Daher sollten schwangere Frauen oder Frauen, die eine Schwangerschaft planen, auf eine abwechslungsreiche Ernährung achten.
Auch körperliche Aktivitäten in der Schwangerschaft sind der Gesundheit von Mutter und Kind zuträglich. Hier ist zu beachten, dass Schwangere ihr sportliches Training vorab immer mit der/dem behandelnden Ärzt:in besprechen und nur mit mäßiger Intensität ausüben sollten. Besonders geeignet sind Sportarten, die große Muskelgruppen beanspruchen.
Dazu zählen beispielsweise:
- Radfahren
- Schwimmen
- Wandern
- Nordic Walking
Nicht zu empfehlen sind:
- neue Sportarten mit ungewohnten Bewegungsabläufen
- aber auch Mannschafts-, Kampf- oder Kontaktsportarten.
Wann spürt eine übergewichtige Frau ihr Baby?
Ab wann eine werdende Mutter ihr Kind spürt, ist sehr individuell. Wissenschaftliche Untersuchungen zeigen, dass es keinen Unterschied in der Wahrnehmung von Kindsbewegungen zwischen übergewichtigen und normalgewichtigen Schwangeren gibt.
„Die Kinder von korpulenteren Frauen haben mehr Platz, weshalb in den ersten Monaten oft gar kein vorstehender Bauch zu sehen ist. Ein Babybauch ist meist erst im letzten Drittel der Schwangerschaft erkennbar“, sagt Prof.
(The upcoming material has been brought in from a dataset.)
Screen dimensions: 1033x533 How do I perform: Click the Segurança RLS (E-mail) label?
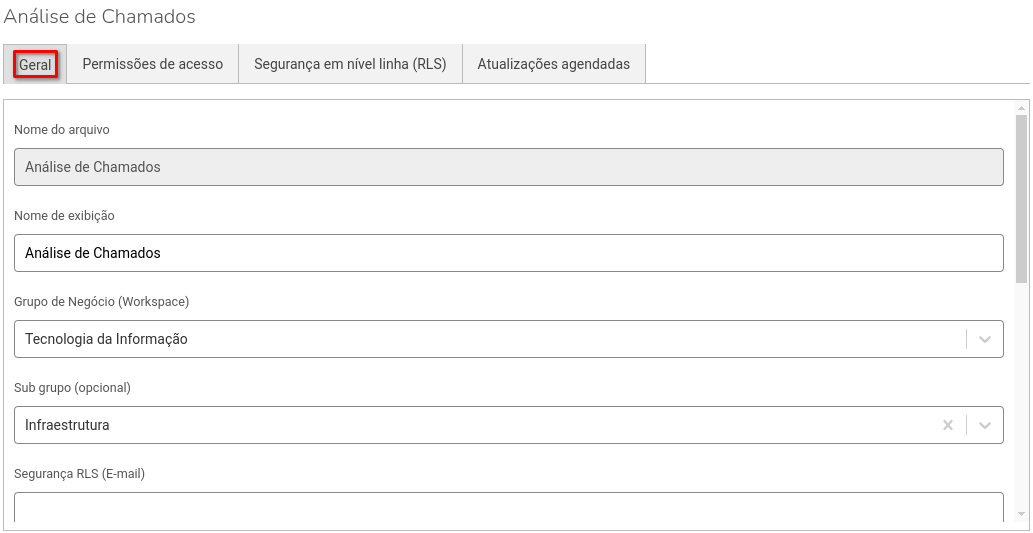coord(80,473)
Hasenberg.
Vorsorge bei einer Schwangerschaft mit Übergewicht
Bereits vor der Schwangerschaft sollten Frauen mit Übergewicht oder Adipositas an das Abnehmen denken. „Adipöse Frauen haben ein deutlich erhöhtes Risiko ungewollt kinderlos zu bleiben, deshalb sind viele Frauen schon vor dem Kinderwunsch motiviert, ein gesundes Körpergewicht zu erreichen“, so der Experte. Dafürkönnen, je nach Ausmaß des Übergewichts, Ernährungs- und Bewegungstherapien aber auch Adipositas-Operationen zum Einsatz kommen.
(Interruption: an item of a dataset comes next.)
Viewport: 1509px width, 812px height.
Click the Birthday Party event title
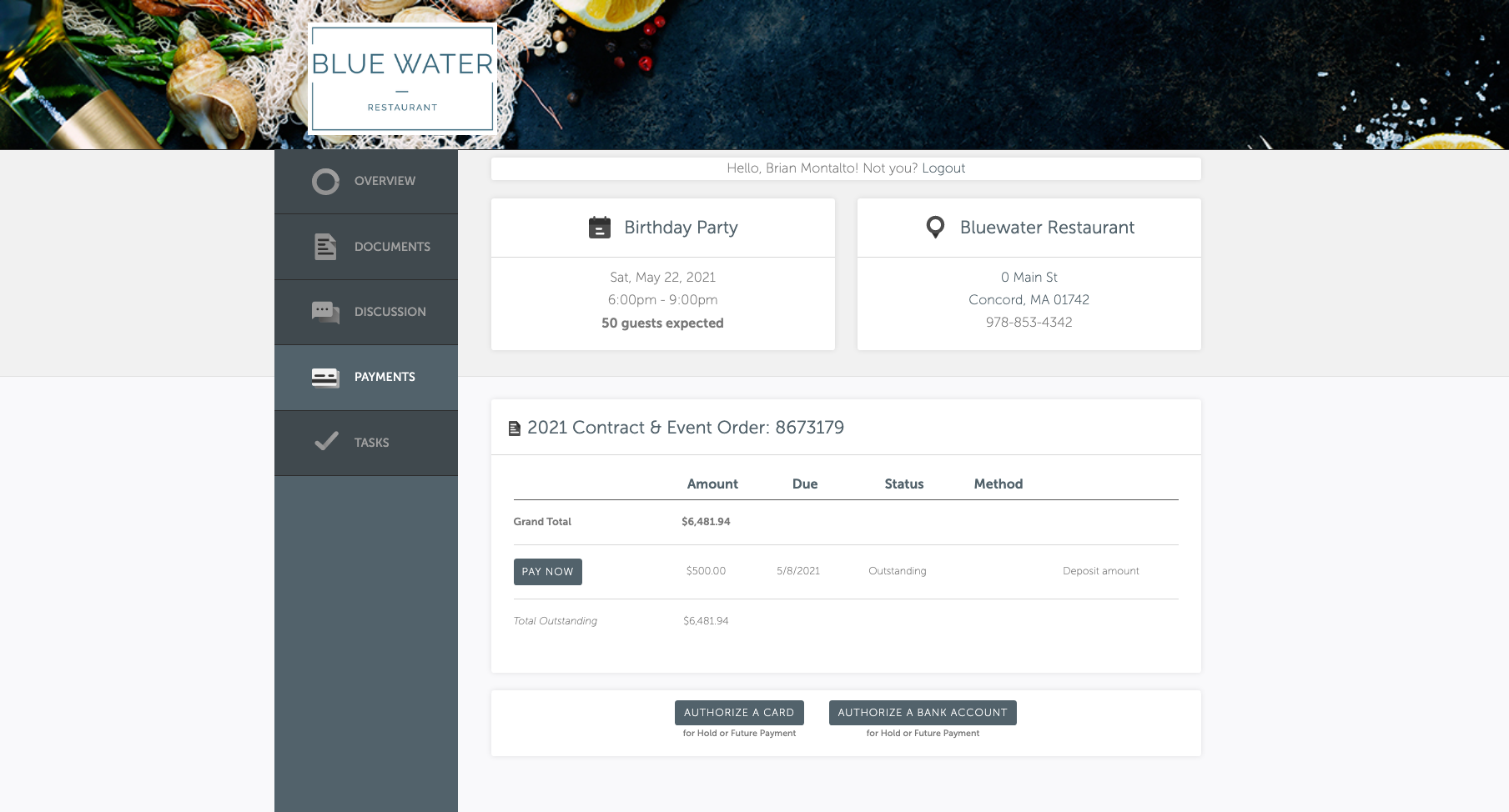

Im Schwangerschaftsverlauf müssen sich die Patientin, aber auch die behandelnden Gynäkologen und Hebammen, der besonderen Risiken bewusst sein. Bei schlechten Bedingungen für einen Ultraschall, empfehlen internationale Leitlinien eine häufigere Wiederholung. Vor der geplanten Geburt sollte das Gespräch mit dem Narkosearzt gesucht werden, um auch hier mögliche Risiken zu besprechen. „Vor allem stark adipösen Schwangeren empfehle ich eine Entbindung in einem Perinatalzentrum. Das gilt auch für übergewichtige Frauen, die bereits im Schwangerschaftsverlauf mit Komplikationen zu kämpfen haben", erklärt Chefarzt Prof. Dr. Hasenberg.
Ultraschall bei Schwangeren mit Übergewicht
Eine Ultraschalluntersuchung bei übergewichtigen Schwangeren unterscheidet sich grundsätzlich nicht von der Untersuchung bei einer normalgewichtigen Frau. „Da die Schallwellen aber auf dem Weg durch das Gewebe abgeschwächt werden, werden die Bilder bei zunehmender Gewebedicke ungenauer“, erklärt Hasenberg.
Einige Studien zeigen, dass eine adäquate Untersuchung bei sehr adipösen Schwangeren schwieriger sein kann als bei normalgewichtigen Frauen. Zudem gelingt eine genaue Bildgebung oftmals erst zu einem späteren Schwangerschaftszeitpunkt. „Spezielle Untersuchungstechniken, moderne Ultraschallgeräte aber auch eine große Erfahrung mit übergewichtigen Schwangeren können diese Schwierigkeiten verringern“, so der Chefarzt.